TOULON: Sœur André, une des doyennes des Européens, a eu le Covid-19 en janvier et ne s'en est même pas «rendu compte»: jeudi, elle fêtera ses 117 ans.
Même si aucun organisme officiel ne décerne le «titre» de doyen de France, sœur André, née Lucile Randon pour l'état civil le 11 février 1904, est une des femmes les plus âgées du pays, voire d'Europe.
Son anniversaire a un goût de résurrection cette année dans son Ehpad de Toulon, brutalement touché pour la première fois par le Covid-19 en janvier, avec 81 cas positifs et une dizaine de décès.
Sœur André s'en souvient à peine: «Je ne suis pas sûre que je l’ai eu. On me dit que je l’ai eu, j’ai été très fatiguée, c’est vrai, mais je ne m’en rends pas compte. Je ne me suis pas rendu compte. On m’a laissée couchée», explique-t-elle.
«Mais derrière son épaule, David Tavella, le chargé de communication de l'Ehpad Sainte-Catherine-Labouré, ne cache pas que ce cluster a éprouvé tout le monde. Confinée, « elle a vécu un triple enfermement: dans son fauteuil roulant, dans sa chambre et sans visite. Alors son anniversaire, ça nous revigore, on va s'en servir pour redonner la vie», ajoute-t-il.
Sœur André, elle, ne prévoit "rien" pour son 117e anniversaire -«Comment voulez-vous que j’agisse?»-, mais en coulisses, les choses s'organisent.
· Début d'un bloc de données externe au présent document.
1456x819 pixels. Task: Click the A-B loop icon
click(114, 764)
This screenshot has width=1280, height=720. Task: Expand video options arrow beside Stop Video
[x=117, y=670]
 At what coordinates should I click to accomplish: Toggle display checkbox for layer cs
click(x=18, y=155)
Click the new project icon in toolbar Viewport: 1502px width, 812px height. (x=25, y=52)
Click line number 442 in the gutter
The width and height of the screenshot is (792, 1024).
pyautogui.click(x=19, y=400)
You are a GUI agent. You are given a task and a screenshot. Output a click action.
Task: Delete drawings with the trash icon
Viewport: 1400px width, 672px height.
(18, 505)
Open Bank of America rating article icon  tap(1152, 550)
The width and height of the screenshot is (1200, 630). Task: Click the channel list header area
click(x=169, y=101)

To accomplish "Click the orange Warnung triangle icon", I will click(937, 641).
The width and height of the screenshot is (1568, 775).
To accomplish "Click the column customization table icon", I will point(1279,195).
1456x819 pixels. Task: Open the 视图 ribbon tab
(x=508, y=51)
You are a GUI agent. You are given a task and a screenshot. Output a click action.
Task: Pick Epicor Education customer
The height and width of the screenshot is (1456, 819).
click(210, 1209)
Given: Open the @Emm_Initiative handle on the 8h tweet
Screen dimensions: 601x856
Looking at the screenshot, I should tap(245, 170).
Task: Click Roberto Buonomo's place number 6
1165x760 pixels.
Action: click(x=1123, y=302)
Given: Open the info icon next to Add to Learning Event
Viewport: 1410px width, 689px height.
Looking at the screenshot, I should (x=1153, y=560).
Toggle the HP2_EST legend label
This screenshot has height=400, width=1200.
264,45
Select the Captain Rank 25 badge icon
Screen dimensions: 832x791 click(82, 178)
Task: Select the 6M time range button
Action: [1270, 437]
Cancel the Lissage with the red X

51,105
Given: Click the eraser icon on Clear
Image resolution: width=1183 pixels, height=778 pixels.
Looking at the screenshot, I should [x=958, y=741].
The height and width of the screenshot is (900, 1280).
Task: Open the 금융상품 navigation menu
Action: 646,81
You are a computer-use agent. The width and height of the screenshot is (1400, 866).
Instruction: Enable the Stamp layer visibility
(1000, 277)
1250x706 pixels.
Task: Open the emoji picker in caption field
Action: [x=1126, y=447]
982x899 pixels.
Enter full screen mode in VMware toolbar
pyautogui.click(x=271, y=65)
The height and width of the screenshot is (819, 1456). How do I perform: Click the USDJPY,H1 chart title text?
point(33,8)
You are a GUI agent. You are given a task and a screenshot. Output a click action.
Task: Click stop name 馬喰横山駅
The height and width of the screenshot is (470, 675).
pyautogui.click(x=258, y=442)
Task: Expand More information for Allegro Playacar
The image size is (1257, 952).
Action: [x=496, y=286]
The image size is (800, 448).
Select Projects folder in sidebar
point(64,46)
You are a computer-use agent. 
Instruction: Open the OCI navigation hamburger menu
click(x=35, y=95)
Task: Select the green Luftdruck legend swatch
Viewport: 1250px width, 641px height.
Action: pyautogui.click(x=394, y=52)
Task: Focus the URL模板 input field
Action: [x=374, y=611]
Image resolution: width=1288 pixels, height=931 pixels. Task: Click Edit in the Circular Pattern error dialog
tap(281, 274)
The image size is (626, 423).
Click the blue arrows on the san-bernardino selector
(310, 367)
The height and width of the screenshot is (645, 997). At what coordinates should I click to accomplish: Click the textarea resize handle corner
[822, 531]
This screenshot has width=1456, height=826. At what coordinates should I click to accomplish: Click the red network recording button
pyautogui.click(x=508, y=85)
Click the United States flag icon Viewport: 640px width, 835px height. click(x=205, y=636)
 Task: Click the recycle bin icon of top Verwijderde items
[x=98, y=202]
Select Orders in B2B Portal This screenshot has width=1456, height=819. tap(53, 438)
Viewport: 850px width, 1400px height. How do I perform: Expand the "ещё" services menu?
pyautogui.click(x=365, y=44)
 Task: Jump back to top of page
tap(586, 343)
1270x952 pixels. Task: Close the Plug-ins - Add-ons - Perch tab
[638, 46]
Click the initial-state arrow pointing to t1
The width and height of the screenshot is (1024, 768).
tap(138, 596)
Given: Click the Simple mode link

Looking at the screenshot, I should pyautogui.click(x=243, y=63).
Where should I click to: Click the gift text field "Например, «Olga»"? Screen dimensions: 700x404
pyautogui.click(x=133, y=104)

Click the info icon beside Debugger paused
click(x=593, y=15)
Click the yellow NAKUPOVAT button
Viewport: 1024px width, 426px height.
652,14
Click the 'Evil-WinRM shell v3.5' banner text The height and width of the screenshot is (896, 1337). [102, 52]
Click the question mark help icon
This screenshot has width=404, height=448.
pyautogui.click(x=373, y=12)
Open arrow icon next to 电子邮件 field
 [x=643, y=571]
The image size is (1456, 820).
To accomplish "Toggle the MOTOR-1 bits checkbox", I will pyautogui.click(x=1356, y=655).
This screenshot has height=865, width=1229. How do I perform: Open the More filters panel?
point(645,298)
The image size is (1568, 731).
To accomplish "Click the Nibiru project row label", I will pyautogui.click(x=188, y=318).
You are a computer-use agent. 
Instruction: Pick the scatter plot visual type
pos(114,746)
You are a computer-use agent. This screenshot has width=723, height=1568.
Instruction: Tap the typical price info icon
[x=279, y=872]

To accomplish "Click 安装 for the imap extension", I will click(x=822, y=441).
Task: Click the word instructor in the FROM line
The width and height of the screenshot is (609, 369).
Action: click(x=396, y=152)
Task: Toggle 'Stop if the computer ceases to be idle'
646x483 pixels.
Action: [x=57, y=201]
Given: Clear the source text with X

Il y aura une messe exceptionnelle dans cet établissement qui compte une dizaine d'autres religieuses. Une visioconférence avec des petits-neveux et arrières-petits-neveux privés de visite sera aussi organisée.
19 présidents
Des journalistes du monde entier, de New-York, de Lisbonne, appellent ou tentent de venir la rencontrer. Quand je lui dis «Sœur André, on vous attend, elle traîne des pieds mais ensuite on ne l'arrête plus», raconte David Tavella qui décrit une «femme d'esprit, exceptionnelle, très attendrissante».
C'est elle qui a souhaité qu'on révèle son test PCR positif.
Mercredi, celle qui a connu trois républiques et 19 présidents depuis sa naissance prenait un peu de soleil dans le jardin entourée de lauriers, les mains jointes en prière, le visage sur le côté, les yeux fermés. Aux plus jeunes, elle recommande d'être «courageux » et de faire preuve de pitié.
Née à Alès dans le Gard, dans une famille protestante non pratiquante, seule fille entourée de trois frères, Sœur André a été gouvernante dans plusieurs familles, à Paris et en province.
Un de ses plus beaux souvenirs reste le retour de deux de ses frères à la fin de la Première Guerre mondiale. «C'était rare, dans les familles, il y avait plutôt deux morts que deux vivants. Ils sont revenus tous les deux», racontait-elle à l'AFP l'an dernier, à l'occasion de ses 116 ans.
«Elle se fait baptiser à 26 ans et entre dans les ordres assez tardivement, à 41 ans, au sein de la compagnie des Filles de la Charité.
J’ai été gouvernante-institutrice à Paris, et je m’en trouvais très bien. J’ai voulu pousser plus loin, et être fille de charité», se souvient-elle.
Affectée dans un hôpital de Vichy (Allier), elle y reste 31 ans.
Elle a travaillé jusqu'à la fin des années 70 et a passé ensuite 30 ans dans un établissement pour personnes âgées (Ehpad) de la commune des Marches, en Savoie, avant de s'installer dans un établissement toulonnais. Soeur André a eu quatre petits-neveux et de nombreux arrières petits-neveux.